The session on religiosity, work ethic and attitudes was the next. Anna Shirokanova (Belarus State University, Minsk) delivered a progress report on comparison of Christian and Muslim attitudes to work and leisure in contemporary world. The guest of the conference Andrey Chuprygin (NRU HSE, Moscow) presented the results of the study “Reassessing the obvious: Political Islam and the Future of the Faithful”. He argued that Islam entities, such as Muslim Brotherhood and Salafi movements, has a different grip on the social and political life in the “countries of origin” and “countries of destination” in Western Europe. Adrian Wojcik (Center for Research on Prejudice, University of Warsaw) closed the session with his new project “The religious sources of pro-environmental attitudes”.
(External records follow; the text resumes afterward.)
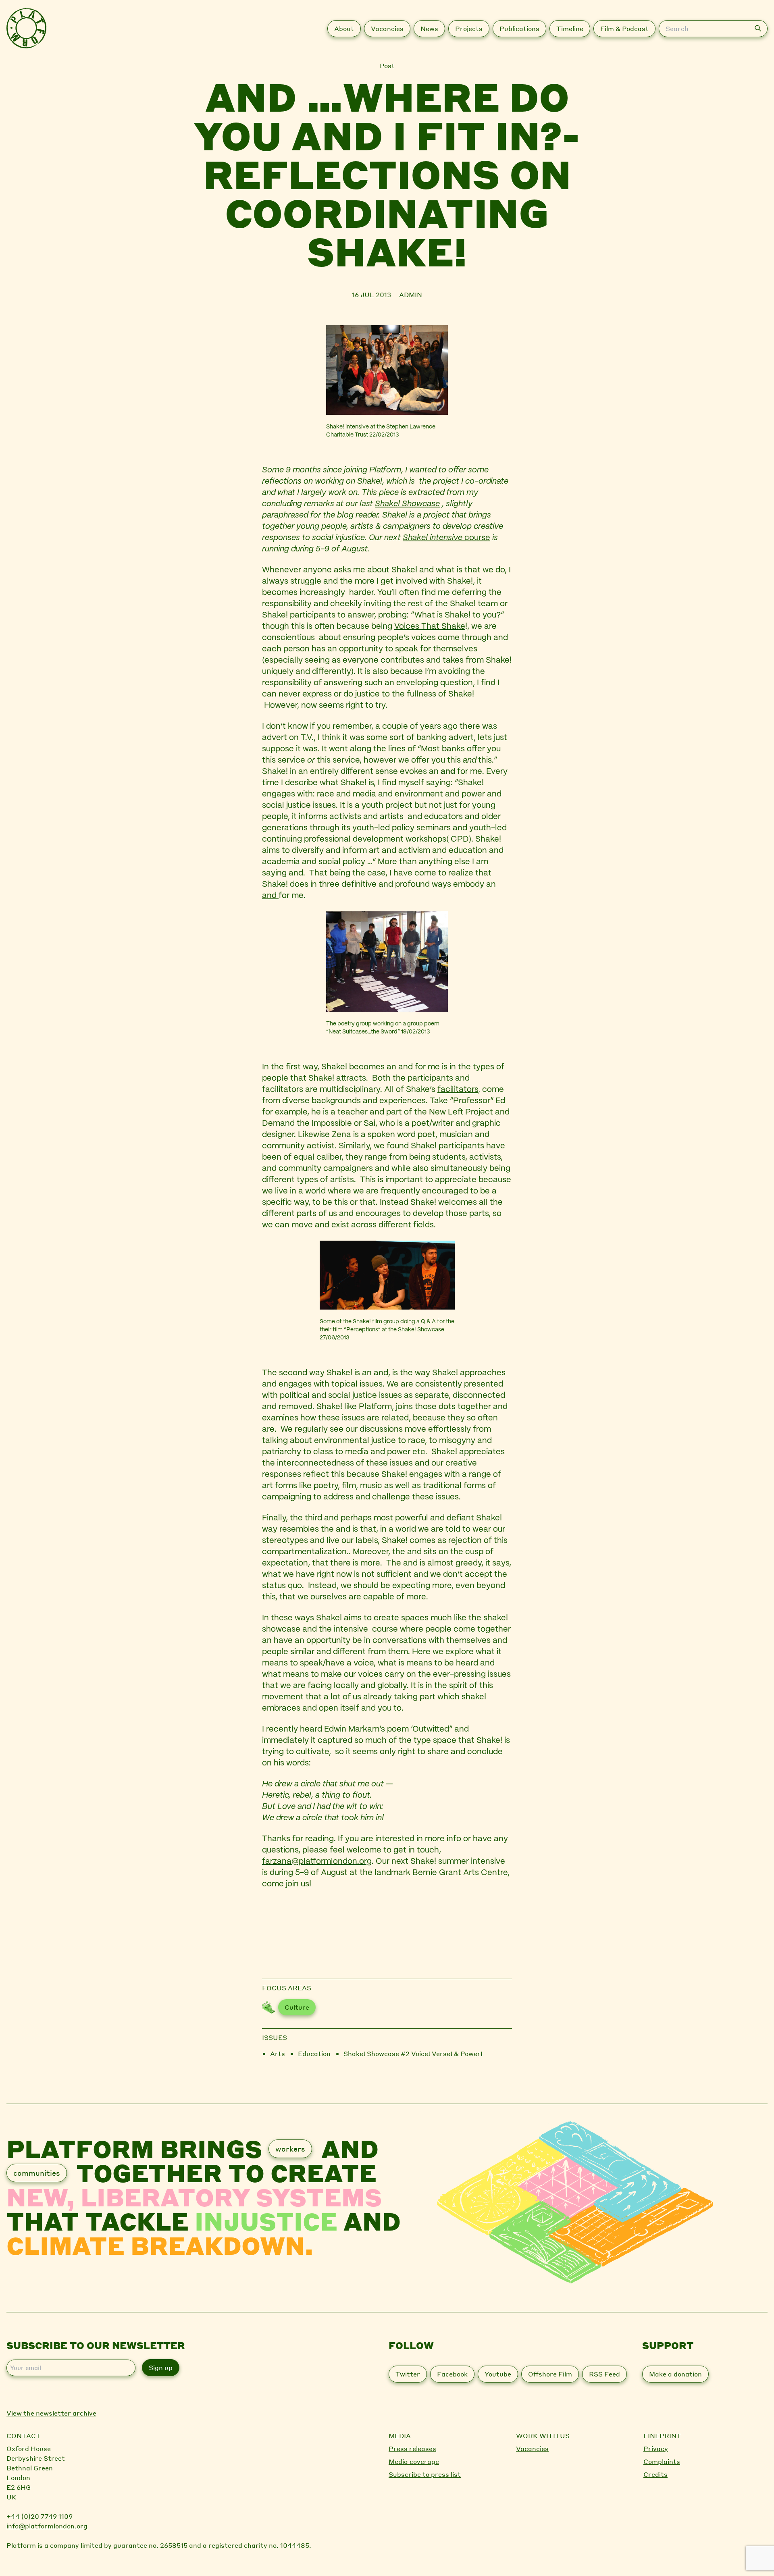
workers (290, 2148)
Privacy (655, 2448)
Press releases (412, 2448)
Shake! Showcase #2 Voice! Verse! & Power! (413, 2053)
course (476, 538)
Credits (655, 2474)
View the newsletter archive (51, 2413)
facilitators (457, 1090)
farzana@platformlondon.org (317, 1861)
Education (314, 2053)
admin (410, 294)
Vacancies (532, 2448)
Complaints (661, 2461)
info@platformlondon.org (46, 2526)
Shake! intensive (432, 538)
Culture (297, 2007)
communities (36, 2172)
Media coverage (414, 2461)
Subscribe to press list (425, 2474)
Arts (277, 2053)
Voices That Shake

The last session of the conference was dedicated to discussion of religiosity, family behavior and children’s health and welfare. Two new projects were presented by Olga Popova (Institute for Eastern and Southeastern European Studies) and Lucia Ferrone (University of Florence). Evgenia Bystrov (Jacobs University, Bremen) delivered progress report on the project “Marital behavior and social change in Eastern and Central Europe 1991-2011”. She pointed out increasing number of never-married women in Europe, especially in the most affluent societies and analyzed the determinants of this trend in Eastern and Central Europe.
In his closing speech Eduard Ponarin (director of LCSR) emphasized the expansion of the network and success of the conference. The organizing committee handed certificates of participation and sweet presents to the new members of the network and guest lecturers. The intensive conference was closed with a party in a nightclub.